Exercise: Word for word, copy each record that comes after this.

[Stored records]
..............................

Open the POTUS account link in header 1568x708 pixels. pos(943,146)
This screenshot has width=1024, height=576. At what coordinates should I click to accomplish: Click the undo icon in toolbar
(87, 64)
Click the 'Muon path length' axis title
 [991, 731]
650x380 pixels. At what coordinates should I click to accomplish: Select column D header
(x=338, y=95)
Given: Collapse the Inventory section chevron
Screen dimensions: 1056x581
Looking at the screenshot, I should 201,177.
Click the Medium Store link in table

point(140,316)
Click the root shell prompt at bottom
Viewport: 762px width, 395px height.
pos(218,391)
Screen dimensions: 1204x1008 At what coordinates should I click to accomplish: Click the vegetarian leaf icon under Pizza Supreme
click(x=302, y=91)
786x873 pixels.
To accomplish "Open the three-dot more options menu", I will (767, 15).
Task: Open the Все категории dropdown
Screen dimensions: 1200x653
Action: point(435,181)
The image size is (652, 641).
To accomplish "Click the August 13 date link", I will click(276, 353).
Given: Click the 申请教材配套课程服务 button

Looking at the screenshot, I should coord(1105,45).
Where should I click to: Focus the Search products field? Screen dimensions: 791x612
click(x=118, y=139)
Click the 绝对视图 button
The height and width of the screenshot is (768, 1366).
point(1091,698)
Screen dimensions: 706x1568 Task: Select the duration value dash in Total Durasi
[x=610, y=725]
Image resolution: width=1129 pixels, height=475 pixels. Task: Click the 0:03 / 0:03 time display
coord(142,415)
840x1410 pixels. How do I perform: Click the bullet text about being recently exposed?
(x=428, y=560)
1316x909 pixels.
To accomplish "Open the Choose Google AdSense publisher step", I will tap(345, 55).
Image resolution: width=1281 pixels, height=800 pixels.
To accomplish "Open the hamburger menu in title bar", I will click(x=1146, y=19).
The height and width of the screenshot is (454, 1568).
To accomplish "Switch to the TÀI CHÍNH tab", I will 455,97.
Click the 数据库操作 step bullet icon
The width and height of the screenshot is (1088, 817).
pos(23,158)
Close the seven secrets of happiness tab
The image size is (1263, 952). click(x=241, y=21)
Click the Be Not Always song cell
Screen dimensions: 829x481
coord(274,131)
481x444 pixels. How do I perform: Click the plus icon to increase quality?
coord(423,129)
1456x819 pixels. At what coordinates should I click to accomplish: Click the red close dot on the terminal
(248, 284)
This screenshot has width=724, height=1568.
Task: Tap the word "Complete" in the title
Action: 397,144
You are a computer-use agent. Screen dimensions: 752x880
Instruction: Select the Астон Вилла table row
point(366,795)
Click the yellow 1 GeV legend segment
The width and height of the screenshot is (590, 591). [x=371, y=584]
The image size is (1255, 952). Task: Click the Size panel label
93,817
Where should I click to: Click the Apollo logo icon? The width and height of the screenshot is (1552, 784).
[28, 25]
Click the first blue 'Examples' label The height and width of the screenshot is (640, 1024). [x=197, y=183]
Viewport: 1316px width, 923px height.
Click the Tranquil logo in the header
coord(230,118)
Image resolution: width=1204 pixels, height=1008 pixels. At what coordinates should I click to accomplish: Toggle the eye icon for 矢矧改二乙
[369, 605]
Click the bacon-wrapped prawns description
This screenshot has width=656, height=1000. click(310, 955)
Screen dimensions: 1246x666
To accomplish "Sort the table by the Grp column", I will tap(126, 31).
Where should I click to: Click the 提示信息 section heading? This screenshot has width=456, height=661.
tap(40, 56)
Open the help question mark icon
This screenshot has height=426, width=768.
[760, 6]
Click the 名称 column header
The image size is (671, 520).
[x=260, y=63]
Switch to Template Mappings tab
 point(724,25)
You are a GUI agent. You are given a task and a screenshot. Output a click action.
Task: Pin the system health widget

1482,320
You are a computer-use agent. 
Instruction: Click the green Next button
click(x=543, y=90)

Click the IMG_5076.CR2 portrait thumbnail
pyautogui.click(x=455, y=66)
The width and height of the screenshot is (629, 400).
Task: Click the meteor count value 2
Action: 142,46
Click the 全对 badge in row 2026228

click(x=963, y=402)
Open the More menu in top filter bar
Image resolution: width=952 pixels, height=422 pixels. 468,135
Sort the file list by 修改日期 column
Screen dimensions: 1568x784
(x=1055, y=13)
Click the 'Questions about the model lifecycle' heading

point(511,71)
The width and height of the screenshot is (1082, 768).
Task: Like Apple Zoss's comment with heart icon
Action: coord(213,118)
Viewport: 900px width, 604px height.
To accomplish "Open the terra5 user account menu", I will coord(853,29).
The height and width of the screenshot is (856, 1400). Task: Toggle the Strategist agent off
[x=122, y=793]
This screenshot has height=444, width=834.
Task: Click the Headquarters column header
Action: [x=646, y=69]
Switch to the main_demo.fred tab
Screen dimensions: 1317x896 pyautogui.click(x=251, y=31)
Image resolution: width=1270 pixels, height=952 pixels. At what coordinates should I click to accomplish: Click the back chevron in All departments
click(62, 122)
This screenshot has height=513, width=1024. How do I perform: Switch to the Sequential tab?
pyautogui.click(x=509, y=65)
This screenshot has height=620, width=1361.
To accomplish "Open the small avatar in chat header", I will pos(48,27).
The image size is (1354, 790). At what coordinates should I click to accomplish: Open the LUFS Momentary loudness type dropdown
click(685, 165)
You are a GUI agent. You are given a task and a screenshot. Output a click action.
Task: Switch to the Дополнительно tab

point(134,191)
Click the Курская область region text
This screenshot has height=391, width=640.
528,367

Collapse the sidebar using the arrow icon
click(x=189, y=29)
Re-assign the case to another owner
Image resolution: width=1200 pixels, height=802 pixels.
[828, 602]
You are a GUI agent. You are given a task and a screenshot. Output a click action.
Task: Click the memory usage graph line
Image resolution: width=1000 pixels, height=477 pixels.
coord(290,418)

..............................

Output:
Open the POTUS account link in header 1568x708 pixels. pos(943,146)
This screenshot has width=1024, height=576. At what coordinates should I click to accomplish: Click the undo icon in toolbar
(87, 64)
Click the 'Muon path length' axis title
 [991, 731]
650x380 pixels. At what coordinates should I click to accomplish: Select column D header
(x=338, y=95)
Given: Collapse the Inventory section chevron
Screen dimensions: 1056x581
Looking at the screenshot, I should 201,177.
Click the Medium Store link in table

point(140,316)
Click the root shell prompt at bottom
Viewport: 762px width, 395px height.
pos(218,391)
Screen dimensions: 1204x1008 At what coordinates should I click to accomplish: Click the vegetarian leaf icon under Pizza Supreme
click(x=302, y=91)
786x873 pixels.
To accomplish "Open the three-dot more options menu", I will (767, 15).
Task: Open the Все категории dropdown
Screen dimensions: 1200x653
Action: point(435,181)
The image size is (652, 641).
To accomplish "Click the August 13 date link", I will click(276, 353).
Given: Click the 申请教材配套课程服务 button

Looking at the screenshot, I should coord(1105,45).
Where should I click to: Focus the Search products field? Screen dimensions: 791x612
click(x=118, y=139)
Click the 绝对视图 button
The height and width of the screenshot is (768, 1366).
point(1091,698)
Screen dimensions: 706x1568 Task: Select the duration value dash in Total Durasi
[x=610, y=725]
Image resolution: width=1129 pixels, height=475 pixels. Task: Click the 0:03 / 0:03 time display
coord(142,415)
840x1410 pixels. How do I perform: Click the bullet text about being recently exposed?
(x=428, y=560)
1316x909 pixels.
To accomplish "Open the Choose Google AdSense publisher step", I will tap(345, 55).
Image resolution: width=1281 pixels, height=800 pixels.
To accomplish "Open the hamburger menu in title bar", I will click(x=1146, y=19).
The height and width of the screenshot is (454, 1568).
To accomplish "Switch to the TÀI CHÍNH tab", I will 455,97.
Click the 数据库操作 step bullet icon
The width and height of the screenshot is (1088, 817).
pos(23,158)
Close the seven secrets of happiness tab
The image size is (1263, 952). click(x=241, y=21)
Click the Be Not Always song cell
Screen dimensions: 829x481
coord(274,131)
481x444 pixels. How do I perform: Click the plus icon to increase quality?
coord(423,129)
1456x819 pixels. At what coordinates should I click to accomplish: Click the red close dot on the terminal
(248, 284)
This screenshot has width=724, height=1568.
Task: Tap the word "Complete" in the title
Action: 397,144
You are a computer-use agent. Screen dimensions: 752x880
Instruction: Select the Астон Вилла table row
point(366,795)
Click the yellow 1 GeV legend segment
The width and height of the screenshot is (590, 591). [x=371, y=584]
The image size is (1255, 952). Task: Click the Size panel label
93,817
Where should I click to: Click the Apollo logo icon? The width and height of the screenshot is (1552, 784).
[28, 25]
Click the first blue 'Examples' label The height and width of the screenshot is (640, 1024). [x=197, y=183]
Viewport: 1316px width, 923px height.
Click the Tranquil logo in the header
coord(230,118)
Image resolution: width=1204 pixels, height=1008 pixels. At what coordinates should I click to accomplish: Toggle the eye icon for 矢矧改二乙
[369, 605]
Click the bacon-wrapped prawns description
This screenshot has width=656, height=1000. click(310, 955)
Screen dimensions: 1246x666
To accomplish "Sort the table by the Grp column", I will tap(126, 31).
Where should I click to: Click the 提示信息 section heading? This screenshot has width=456, height=661.
tap(40, 56)
Open the help question mark icon
This screenshot has height=426, width=768.
[760, 6]
Click the 名称 column header
The image size is (671, 520).
[x=260, y=63]
Switch to Template Mappings tab
 point(724,25)
You are a GUI agent. You are given a task and a screenshot. Output a click action.
Task: Pin the system health widget

1482,320
You are a computer-use agent. 
Instruction: Click the green Next button
click(x=543, y=90)

Click the IMG_5076.CR2 portrait thumbnail
pyautogui.click(x=455, y=66)
The width and height of the screenshot is (629, 400).
Task: Click the meteor count value 2
Action: 142,46
Click the 全对 badge in row 2026228

click(x=963, y=402)
Open the More menu in top filter bar
Image resolution: width=952 pixels, height=422 pixels. 468,135
Sort the file list by 修改日期 column
Screen dimensions: 1568x784
(x=1055, y=13)
Click the 'Questions about the model lifecycle' heading

point(511,71)
The width and height of the screenshot is (1082, 768).
Task: Like Apple Zoss's comment with heart icon
Action: coord(213,118)
Viewport: 900px width, 604px height.
To accomplish "Open the terra5 user account menu", I will coord(853,29).
The height and width of the screenshot is (856, 1400). Task: Toggle the Strategist agent off
[x=122, y=793]
This screenshot has height=444, width=834.
Task: Click the Headquarters column header
Action: [x=646, y=69]
Switch to the main_demo.fred tab
Screen dimensions: 1317x896 pyautogui.click(x=251, y=31)
Image resolution: width=1270 pixels, height=952 pixels. At what coordinates should I click to accomplish: Click the back chevron in All departments
click(62, 122)
This screenshot has height=513, width=1024. How do I perform: Switch to the Sequential tab?
pyautogui.click(x=509, y=65)
This screenshot has height=620, width=1361.
To accomplish "Open the small avatar in chat header", I will pos(48,27).
The image size is (1354, 790). At what coordinates should I click to accomplish: Open the LUFS Momentary loudness type dropdown
click(685, 165)
You are a GUI agent. You are given a task and a screenshot. Output a click action.
Task: Switch to the Дополнительно tab

point(134,191)
Click the Курская область region text
This screenshot has height=391, width=640.
528,367

Collapse the sidebar using the arrow icon
click(x=189, y=29)
Re-assign the case to another owner
Image resolution: width=1200 pixels, height=802 pixels.
[828, 602]
You are a GUI agent. You are given a task and a screenshot. Output a click action.
Task: Click the memory usage graph line
Image resolution: width=1000 pixels, height=477 pixels.
coord(290,418)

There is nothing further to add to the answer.